▶ [What you will do]:
Turn the records below into a JSON list of strings, one string per line and no entries for blank lines.

[Start of Provided entries]

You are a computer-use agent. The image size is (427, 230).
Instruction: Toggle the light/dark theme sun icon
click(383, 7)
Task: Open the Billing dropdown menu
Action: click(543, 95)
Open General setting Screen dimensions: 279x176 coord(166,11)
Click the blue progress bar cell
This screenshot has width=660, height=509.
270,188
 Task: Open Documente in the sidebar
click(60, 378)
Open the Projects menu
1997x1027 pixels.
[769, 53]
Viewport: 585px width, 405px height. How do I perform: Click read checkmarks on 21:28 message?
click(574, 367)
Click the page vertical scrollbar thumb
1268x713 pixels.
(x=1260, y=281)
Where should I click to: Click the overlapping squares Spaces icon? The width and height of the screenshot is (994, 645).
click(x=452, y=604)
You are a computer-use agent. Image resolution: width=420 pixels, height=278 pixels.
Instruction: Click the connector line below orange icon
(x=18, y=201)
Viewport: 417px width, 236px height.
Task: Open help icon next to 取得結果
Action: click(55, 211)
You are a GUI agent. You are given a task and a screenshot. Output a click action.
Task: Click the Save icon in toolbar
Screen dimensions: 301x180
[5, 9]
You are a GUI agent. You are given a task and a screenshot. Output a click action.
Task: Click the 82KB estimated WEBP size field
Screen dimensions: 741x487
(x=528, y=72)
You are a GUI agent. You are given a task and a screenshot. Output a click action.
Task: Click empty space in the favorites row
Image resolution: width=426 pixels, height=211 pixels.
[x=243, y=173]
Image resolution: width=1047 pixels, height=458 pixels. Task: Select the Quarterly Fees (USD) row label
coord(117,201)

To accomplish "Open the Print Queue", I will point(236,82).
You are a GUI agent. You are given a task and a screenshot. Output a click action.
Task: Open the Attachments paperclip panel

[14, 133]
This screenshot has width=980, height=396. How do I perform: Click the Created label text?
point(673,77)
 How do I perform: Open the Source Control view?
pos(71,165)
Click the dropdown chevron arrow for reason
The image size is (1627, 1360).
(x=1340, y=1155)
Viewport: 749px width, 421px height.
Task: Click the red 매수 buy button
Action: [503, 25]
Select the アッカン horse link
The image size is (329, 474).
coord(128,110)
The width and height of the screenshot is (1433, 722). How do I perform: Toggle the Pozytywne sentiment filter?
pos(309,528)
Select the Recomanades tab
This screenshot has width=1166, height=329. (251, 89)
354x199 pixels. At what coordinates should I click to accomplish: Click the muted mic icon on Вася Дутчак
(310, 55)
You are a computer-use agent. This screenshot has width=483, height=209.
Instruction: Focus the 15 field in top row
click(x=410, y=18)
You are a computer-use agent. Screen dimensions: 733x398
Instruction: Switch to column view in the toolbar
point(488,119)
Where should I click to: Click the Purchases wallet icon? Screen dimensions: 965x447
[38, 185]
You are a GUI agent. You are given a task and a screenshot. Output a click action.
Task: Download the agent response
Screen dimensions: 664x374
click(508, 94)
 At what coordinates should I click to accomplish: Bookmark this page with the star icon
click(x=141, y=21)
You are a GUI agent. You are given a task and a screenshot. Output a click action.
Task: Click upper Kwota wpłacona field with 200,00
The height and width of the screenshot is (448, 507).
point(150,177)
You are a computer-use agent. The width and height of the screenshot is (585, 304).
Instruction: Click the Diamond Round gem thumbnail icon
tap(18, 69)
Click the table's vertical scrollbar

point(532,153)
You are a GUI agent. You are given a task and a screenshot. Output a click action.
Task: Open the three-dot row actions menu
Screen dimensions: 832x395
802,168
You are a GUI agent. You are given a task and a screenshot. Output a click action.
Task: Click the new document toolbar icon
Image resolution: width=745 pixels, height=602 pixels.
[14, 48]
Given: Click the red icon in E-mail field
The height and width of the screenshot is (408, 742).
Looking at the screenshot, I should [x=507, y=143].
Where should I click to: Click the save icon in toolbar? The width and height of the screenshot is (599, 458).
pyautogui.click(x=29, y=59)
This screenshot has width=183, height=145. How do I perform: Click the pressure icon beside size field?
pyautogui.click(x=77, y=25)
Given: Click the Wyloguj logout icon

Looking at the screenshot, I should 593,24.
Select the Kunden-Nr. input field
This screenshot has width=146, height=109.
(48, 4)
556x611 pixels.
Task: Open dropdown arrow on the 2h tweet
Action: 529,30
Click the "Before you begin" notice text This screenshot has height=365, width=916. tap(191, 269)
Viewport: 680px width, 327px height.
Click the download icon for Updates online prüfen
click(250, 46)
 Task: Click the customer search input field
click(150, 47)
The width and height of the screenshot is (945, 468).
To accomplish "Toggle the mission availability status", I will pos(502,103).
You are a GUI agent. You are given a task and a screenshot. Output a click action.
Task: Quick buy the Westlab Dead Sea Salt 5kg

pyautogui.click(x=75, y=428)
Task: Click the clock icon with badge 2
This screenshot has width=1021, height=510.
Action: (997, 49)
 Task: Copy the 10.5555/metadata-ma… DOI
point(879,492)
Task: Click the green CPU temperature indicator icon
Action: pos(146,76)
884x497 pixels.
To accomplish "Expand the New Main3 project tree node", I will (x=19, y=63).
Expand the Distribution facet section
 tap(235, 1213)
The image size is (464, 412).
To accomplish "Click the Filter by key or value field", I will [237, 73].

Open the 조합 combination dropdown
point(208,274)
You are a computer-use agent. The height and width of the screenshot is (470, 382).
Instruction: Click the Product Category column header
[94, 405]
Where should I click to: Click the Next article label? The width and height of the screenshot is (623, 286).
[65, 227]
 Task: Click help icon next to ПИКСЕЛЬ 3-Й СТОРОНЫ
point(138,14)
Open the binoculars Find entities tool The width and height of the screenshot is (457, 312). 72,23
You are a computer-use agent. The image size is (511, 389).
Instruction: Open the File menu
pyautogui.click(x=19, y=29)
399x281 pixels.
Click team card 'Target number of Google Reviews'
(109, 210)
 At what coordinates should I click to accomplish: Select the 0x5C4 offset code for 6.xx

[End of Provided entries]

▶ [Expected answer]:
[
  "You are a computer-use agent. The image size is (427, 230).",
  "Instruction: Toggle the light/dark theme sun icon",
  "click(383, 7)",
  "Task: Open the Billing dropdown menu",
  "Action: click(543, 95)",
  "Open General setting Screen dimensions: 279x176 coord(166,11)",
  "Click the blue progress bar cell",
  "This screenshot has width=660, height=509.",
  "270,188",
  " Task: Open Documente in the sidebar",
  "click(60, 378)",
  "Open the Projects menu",
  "1997x1027 pixels.",
  "[769, 53]",
  "Viewport: 585px width, 405px height. How do I perform: Click read checkmarks on 21:28 message?",
  "click(574, 367)",
  "Click the page vertical scrollbar thumb",
  "1268x713 pixels.",
  "(x=1260, y=281)",
  "Where should I click to: Click the overlapping squares Spaces icon? The width and height of the screenshot is (994, 645).",
  "click(x=452, y=604)",
  "You are a computer-use agent. Image resolution: width=420 pixels, height=278 pixels.",
  "Instruction: Click the connector line below orange icon",
  "(x=18, y=201)",
  "Viewport: 417px width, 236px height.",
  "Task: Open help icon next to 取得結果",
  "Action: click(55, 211)",
  "You are a GUI agent. You are given a task and a screenshot. Output a click action.",
  "Task: Click the Save icon in toolbar",
  "Screen dimensions: 301x180",
  "[5, 9]",
  "You are a GUI agent. You are given a task and a screenshot. Output a click action.",
  "Task: Click the 82KB estimated WEBP size field",
  "Screen dimensions: 741x487",
  "(x=528, y=72)",
  "You are a GUI agent. You are given a task and a screenshot. Output a click action.",
  "Task: Click empty space in the favorites row",
  "Image resolution: width=426 pixels, height=211 pixels.",
  "[x=243, y=173]",
  "Image resolution: width=1047 pixels, height=458 pixels. Task: Select the Quarterly Fees (USD) row label",
  "coord(117,201)",
  "To accomplish \"Open the Print Queue\", I will point(236,82).",
  "You are a GUI agent. You are given a task and a screenshot. Output a click action.",
  "Task: Open the Attachments paperclip panel",
  "[14, 133]",
  "This screenshot has width=980, height=396. How do I perform: Click the Created label text?",
  "point(673,77)",
  " How do I perform: Open the Source Control view?",
  "pos(71,165)",
  "Click the dropdown chevron arrow for reason",
  "The image size is (1627, 1360).",
  "(x=1340, y=1155)",
  "Viewport: 749px width, 421px height.",
  "Task: Click the red 매수 buy button",
  "Action: [503, 25]",
  "Select the アッカン horse link",
  "The image size is (329, 474).",
  "coord(128,110)",
  "The width and height of the screenshot is (1433, 722). How do I perform: Toggle the Pozytywne sentiment filter?",
  "pos(309,528)",
  "Select the Recomanades tab",
  "This screenshot has width=1166, height=329. (251, 89)",
  "354x199 pixels. At what coordinates should I click to accomplish: Click the muted mic icon on Вася Дутчак",
  "(310, 55)",
  "You are a computer-use agent. This screenshot has width=483, height=209.",
  "Instruction: Focus the 15 field in top row",
  "click(x=410, y=18)",
  "You are a computer-use agent. Screen dimensions: 733x398",
  "Instruction: Switch to column view in the toolbar",
  "point(488,119)",
  "Where should I click to: Click the Purchases wallet icon? Screen dimensions: 965x447",
  "[38, 185]",
  "You are a GUI agent. You are given a task and a screenshot. Output a click action.",
  "Task: Download the agent response",
  "Screen dimensions: 664x374",
  "click(508, 94)",
  " At what coordinates should I click to accomplish: Bookmark this page with the star icon",
  "click(x=141, y=21)",
  "You are a GUI agent. You are given a task and a screenshot. Output a click action.",
  "Task: Click upper Kwota wpłacona field with 200,00",
  "The height and width of the screenshot is (448, 507).",
  "point(150,177)",
  "You are a computer-use agent. The width and height of the screenshot is (585, 304).",
  "Instruction: Click the Diamond Round gem thumbnail icon",
  "tap(18, 69)",
  "Click the table's vertical scrollbar",
  "point(532,153)",
  "You are a GUI agent. You are given a task and a screenshot. Output a click action.",
  "Task: Open the three-dot row actions menu",
  "Screen dimensions: 832x395",
  "802,168",
  "You are a GUI agent. You are given a task and a screenshot. Output a click action.",
  "Task: Click the new document toolbar icon",
  "Image resolution: width=745 pixels, height=602 pixels.",
  "[14, 48]",
  "Given: Click the red icon in E-mail field",
  "The height and width of the screenshot is (408, 742).",
  "Looking at the screenshot, I should [x=507, y=143].",
  "Where should I click to: Click the save icon in toolbar? The width and height of the screenshot is (599, 458).",
  "pyautogui.click(x=29, y=59)",
  "This screenshot has width=183, height=145. How do I perform: Click the pressure icon beside size field?",
  "pyautogui.click(x=77, y=25)",
  "Given: Click the Wyloguj logout icon",
  "Looking at the screenshot, I should 593,24.",
  "Select the Kunden-Nr. input field",
  "This screenshot has width=146, height=109.",
  "(48, 4)",
  "556x611 pixels.",
  "Task: Open dropdown arrow on the 2h tweet",
  "Action: 529,30",
  "Click the \"Before you begin\" notice text This screenshot has height=365, width=916. tap(191, 269)",
  "Viewport: 680px width, 327px height.",
  "Click the download icon for Updates online prüfen",
  "click(250, 46)",
  " Task: Click the customer search input field",
  "click(150, 47)",
  "The width and height of the screenshot is (945, 468).",
  "To accomplish \"Toggle the mission availability status\", I will pos(502,103).",
  "You are a GUI agent. You are given a task and a screenshot. Output a click action.",
  "Task: Quick buy the Westlab Dead Sea Salt 5kg",
  "pyautogui.click(x=75, y=428)",
  "Task: Click the clock icon with badge 2",
  "This screenshot has width=1021, height=510.",
  "Action: (997, 49)",
  " Task: Copy the 10.5555/metadata-ma… DOI",
  "point(879,492)",
  "Task: Click the green CPU temperature indicator icon",
  "Action: pos(146,76)",
  "884x497 pixels.",
  "To accomplish \"Expand the New Main3 project tree node\", I will (x=19, y=63).",
  "Expand the Distribution facet section",
  " tap(235, 1213)",
  "The image size is (464, 412).",
  "To accomplish \"Click the Filter by key or value field\", I will [237, 73].",
  "Open the 조합 combination dropdown",
  "point(208,274)",
  "You are a computer-use agent. The height and width of the screenshot is (470, 382).",
  "Instruction: Click the Product Category column header",
  "[94, 405]",
  "Where should I click to: Click the Next article label? The width and height of the screenshot is (623, 286).",
  "[65, 227]",
  " Task: Click help icon next to ПИКСЕЛЬ 3-Й СТОРОНЫ",
  "point(138,14)",
  "Open the binoculars Find entities tool The width and height of the screenshot is (457, 312). 72,23",
  "You are a computer-use agent. The image size is (511, 389).",
  "Instruction: Open the File menu",
  "pyautogui.click(x=19, y=29)",
  "399x281 pixels.",
  "Click team card 'Target number of Google Reviews'",
  "(109, 210)",
  " At what coordinates should I click to accomplish: Select the 0x5C4 offset code for 6.xx"
]